二つを比較してみるとその違いは一目瞭然。同じUK8同士ですが、「ENGLAND」製が一回り大きな作りになっています。

ちなみに僕は足のサイズが26cmで、コンバースであれば少し大きめの8.5(27cm)を、革靴であればジャストサイズで41(26cm)を履きます。

サイズ選びのポイント
『ドクター・マーチン』にはハーフサイズの展開がないので、サイズ選びが大きなポイントになりますが、僕は、8ホールなどのブーツタイプであればUK8(26~26.5)を購入します。

『ドクターマーチン』の製品に使用されているレザーは、馴染むまでが非常に硬いので、自分の足よりもワンサイズ上の製品を選択することが個人的にはおすすめです。

ジャストサイズのUK7(25~25.5)の8ホールも所有していますが、履き込んでブーツが足に馴染むまでには、かなり痛みを伴いました。

大きく感じたら中敷きを使ってサイズを調節するという方法もあるので、ワンサイズゆとりを持たせても、快適に履くことができると思います。

とはいえ、一番たしかなことは「試着」することなので、可能であれば、お近くのお店に足を運ぶことが最も確実です。

⑤:履き心地

履き心地に関しては、正直いって大きな違いは感じません。

どちらもクッション性の高いソール仕様なので、1日履き続けても疲れにくい仕様になっています。

結論

最初に購入する一足は「タイランド」製で十分だと、個人的には思っています。

「タイランド」製と「イングランド」製では価格も倍ほど違います。まずは、「タイランド」製で『ドクター・マーチン』の魅力を知り、より良いブーツを履きたいというこだわりが生まれて初めて「イングランド」モデルの購入を検討する、これでいいと思います。

新品がおすすめ

古着(中古品)であれば、「イングランド」製であっても安価で購入することができますが、おすすめは、新品の『ドクター・マーチン』を購入して、自分の手(足)で一から育てることです。
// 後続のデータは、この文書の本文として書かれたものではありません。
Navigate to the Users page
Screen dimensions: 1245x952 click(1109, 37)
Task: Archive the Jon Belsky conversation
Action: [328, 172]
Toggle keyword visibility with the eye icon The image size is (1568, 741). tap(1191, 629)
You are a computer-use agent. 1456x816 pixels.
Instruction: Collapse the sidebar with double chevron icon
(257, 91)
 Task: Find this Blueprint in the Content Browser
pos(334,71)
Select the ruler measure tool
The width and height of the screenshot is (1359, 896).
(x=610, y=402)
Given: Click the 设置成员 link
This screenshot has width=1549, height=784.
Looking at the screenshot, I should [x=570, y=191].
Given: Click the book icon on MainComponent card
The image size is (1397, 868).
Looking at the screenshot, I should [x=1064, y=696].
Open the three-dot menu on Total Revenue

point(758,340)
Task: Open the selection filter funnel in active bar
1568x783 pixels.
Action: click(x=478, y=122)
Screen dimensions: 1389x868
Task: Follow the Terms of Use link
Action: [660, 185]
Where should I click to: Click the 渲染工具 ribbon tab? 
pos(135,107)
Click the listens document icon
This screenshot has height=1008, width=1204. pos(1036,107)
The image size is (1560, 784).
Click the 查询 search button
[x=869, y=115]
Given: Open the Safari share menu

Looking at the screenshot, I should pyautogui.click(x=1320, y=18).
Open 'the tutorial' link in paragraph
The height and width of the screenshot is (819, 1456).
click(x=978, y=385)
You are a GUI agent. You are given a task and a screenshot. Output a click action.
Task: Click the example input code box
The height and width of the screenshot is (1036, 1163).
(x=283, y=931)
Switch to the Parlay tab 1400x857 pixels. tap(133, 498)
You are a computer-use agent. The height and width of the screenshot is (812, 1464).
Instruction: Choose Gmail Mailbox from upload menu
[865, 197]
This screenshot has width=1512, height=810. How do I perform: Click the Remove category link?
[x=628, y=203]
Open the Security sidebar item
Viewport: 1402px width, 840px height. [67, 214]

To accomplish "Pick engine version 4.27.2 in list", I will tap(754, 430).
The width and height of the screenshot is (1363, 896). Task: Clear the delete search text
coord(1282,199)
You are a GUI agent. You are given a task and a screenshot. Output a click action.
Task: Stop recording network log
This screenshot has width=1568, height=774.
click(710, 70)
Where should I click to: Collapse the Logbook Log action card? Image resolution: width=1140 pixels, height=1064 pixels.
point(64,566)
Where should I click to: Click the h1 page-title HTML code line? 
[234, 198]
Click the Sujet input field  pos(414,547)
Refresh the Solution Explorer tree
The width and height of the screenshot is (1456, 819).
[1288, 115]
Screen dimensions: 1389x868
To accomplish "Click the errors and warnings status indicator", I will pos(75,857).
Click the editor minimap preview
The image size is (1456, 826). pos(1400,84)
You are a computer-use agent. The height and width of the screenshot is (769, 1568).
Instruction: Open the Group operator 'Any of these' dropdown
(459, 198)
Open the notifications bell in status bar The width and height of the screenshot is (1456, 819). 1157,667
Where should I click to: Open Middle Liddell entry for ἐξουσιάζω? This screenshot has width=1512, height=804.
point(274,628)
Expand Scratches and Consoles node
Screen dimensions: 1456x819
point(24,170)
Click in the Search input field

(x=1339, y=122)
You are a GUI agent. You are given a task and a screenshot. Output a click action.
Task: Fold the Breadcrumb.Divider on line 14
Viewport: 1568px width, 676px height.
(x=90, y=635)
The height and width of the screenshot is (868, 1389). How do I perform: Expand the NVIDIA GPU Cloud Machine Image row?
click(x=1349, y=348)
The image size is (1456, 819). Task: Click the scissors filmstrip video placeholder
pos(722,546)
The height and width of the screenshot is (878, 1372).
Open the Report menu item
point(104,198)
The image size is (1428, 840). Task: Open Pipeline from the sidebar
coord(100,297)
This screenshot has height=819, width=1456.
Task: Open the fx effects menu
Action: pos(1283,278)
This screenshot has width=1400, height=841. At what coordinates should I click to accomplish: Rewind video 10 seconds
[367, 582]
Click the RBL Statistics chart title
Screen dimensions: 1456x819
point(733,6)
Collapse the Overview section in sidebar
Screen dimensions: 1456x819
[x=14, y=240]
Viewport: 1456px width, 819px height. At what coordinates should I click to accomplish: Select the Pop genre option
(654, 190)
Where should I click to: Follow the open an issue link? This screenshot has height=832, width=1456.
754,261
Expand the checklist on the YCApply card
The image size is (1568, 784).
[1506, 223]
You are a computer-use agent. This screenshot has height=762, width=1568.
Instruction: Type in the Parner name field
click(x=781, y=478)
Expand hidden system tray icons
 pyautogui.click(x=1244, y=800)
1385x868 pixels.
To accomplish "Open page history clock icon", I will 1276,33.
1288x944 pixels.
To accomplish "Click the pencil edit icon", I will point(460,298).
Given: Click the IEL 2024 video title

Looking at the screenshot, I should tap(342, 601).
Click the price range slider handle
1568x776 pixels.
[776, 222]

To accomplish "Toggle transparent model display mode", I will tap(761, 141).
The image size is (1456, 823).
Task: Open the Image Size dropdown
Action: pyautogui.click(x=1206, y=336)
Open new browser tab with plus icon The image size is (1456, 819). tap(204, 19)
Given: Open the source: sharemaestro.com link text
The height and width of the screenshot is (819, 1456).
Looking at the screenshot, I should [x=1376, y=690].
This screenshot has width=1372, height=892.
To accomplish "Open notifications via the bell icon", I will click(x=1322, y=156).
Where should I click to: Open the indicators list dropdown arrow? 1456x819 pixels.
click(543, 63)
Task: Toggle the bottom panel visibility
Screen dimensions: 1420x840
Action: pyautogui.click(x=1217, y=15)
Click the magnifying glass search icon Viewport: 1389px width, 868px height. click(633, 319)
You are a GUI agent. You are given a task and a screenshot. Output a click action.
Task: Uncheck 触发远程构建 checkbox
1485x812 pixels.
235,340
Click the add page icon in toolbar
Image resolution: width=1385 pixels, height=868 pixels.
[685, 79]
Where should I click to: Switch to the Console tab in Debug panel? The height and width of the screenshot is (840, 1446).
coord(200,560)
自分だけのブーツとしての愛着も湧きますし、ブーツの経年変化も味わうことができます。

『ドクター・マーチン』は、「履き倒してナンボ」です。

履き込むことで生まれるシワや傷は、そのまま『ドクター・マーチン』と『あなた』だけの「歴史」であり、あなたがあなたのブーツを末永く愛用していることの「証」です。

この「歴史」と「証」は、新品を一から履くことでしか生まれません。

是非、あなただけの「歴史」と「証」を刻んでください。